THE RECORDS below:

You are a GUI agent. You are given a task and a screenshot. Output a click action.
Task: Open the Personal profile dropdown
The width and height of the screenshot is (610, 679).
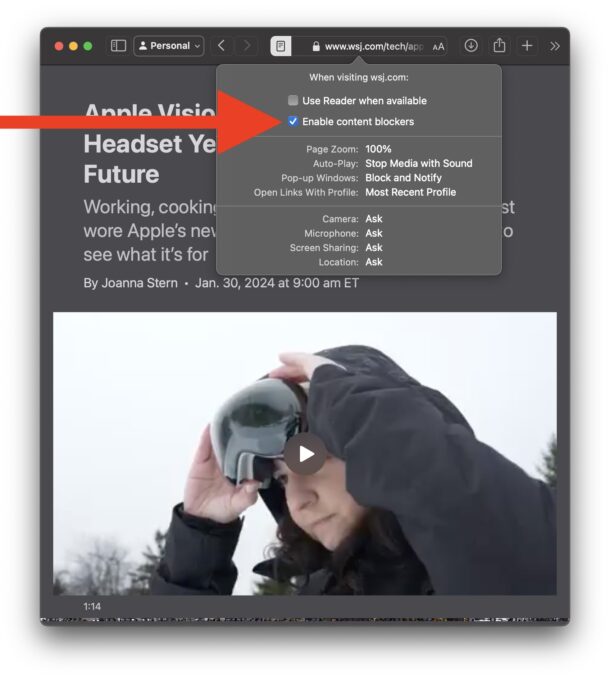[x=168, y=46]
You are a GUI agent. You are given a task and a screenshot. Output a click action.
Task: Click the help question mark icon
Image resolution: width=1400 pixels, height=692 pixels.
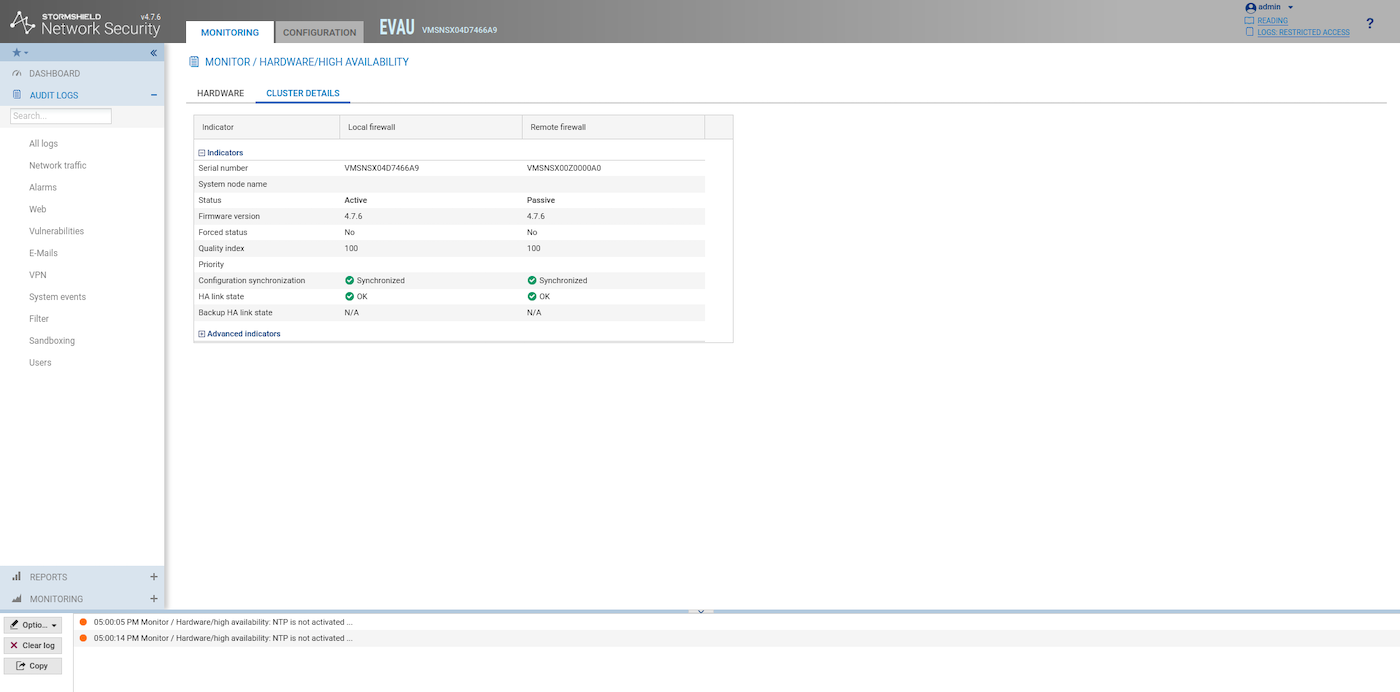1369,24
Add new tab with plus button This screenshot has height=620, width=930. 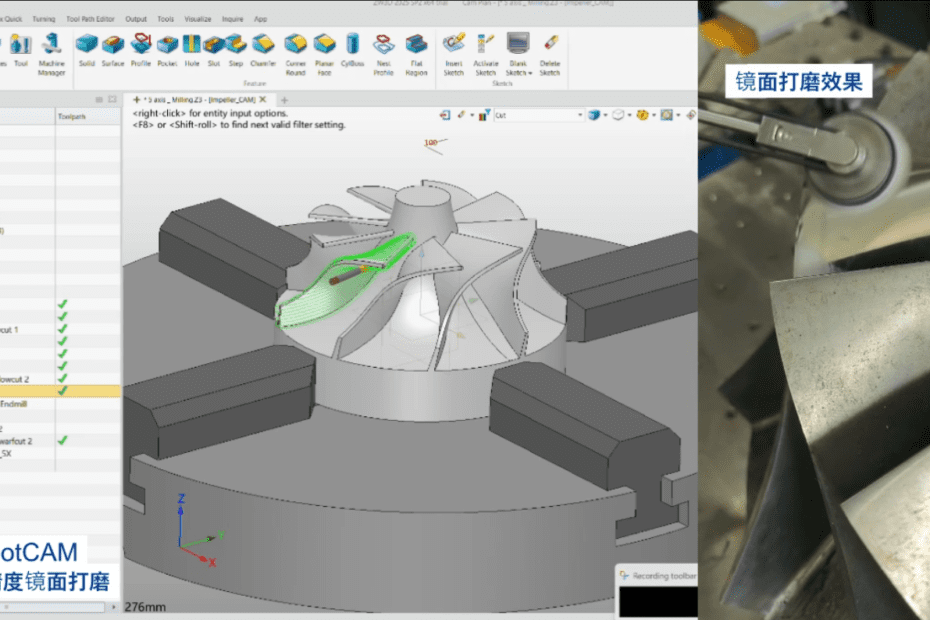[x=284, y=100]
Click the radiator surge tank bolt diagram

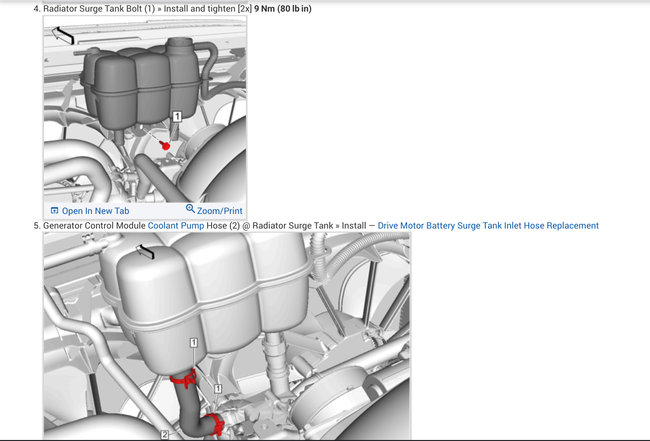(145, 110)
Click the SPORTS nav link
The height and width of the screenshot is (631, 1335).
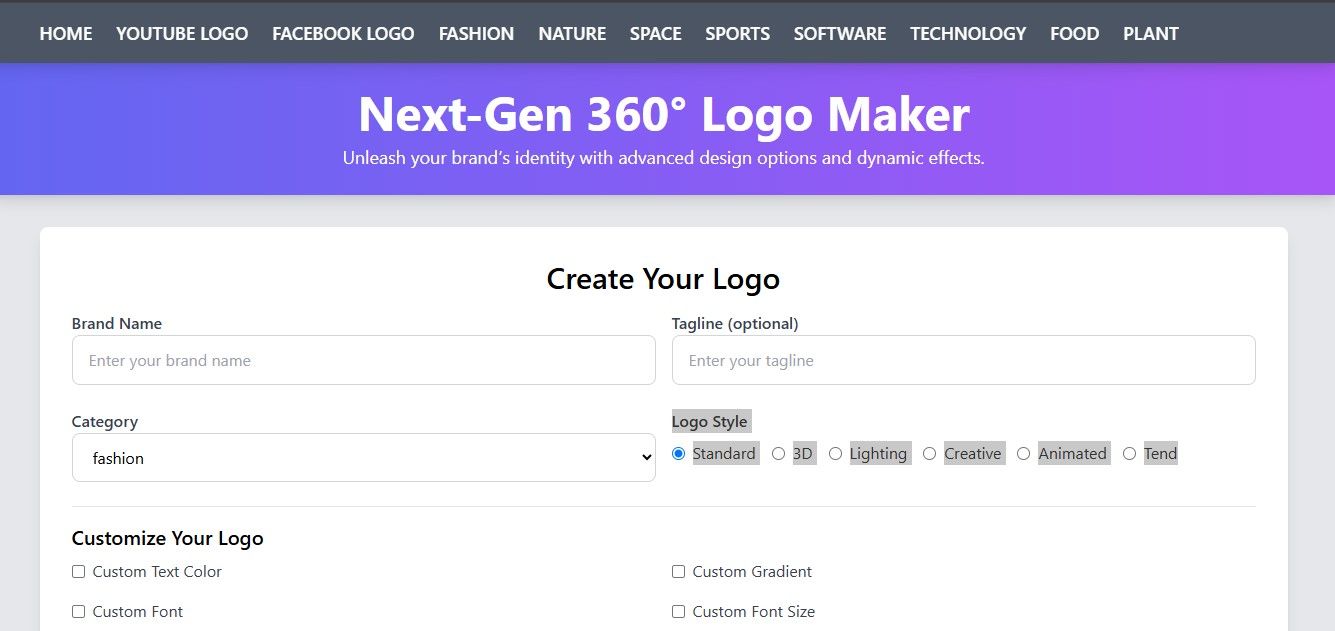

End of THE RECORDS.

→ PROBLEM
Only the lines from where the data begins to the line with "Task: Click the help question mark icon", both of them included, should be reproduced word for word; no pictures.

→ FINAL ANSWER
You are a GUI agent. You are given a task and a screenshot. Output a click action.
Task: Open the Personal profile dropdown
The width and height of the screenshot is (610, 679).
[x=168, y=46]
You are a GUI agent. You are given a task and a screenshot. Output a click action.
Task: Click the help question mark icon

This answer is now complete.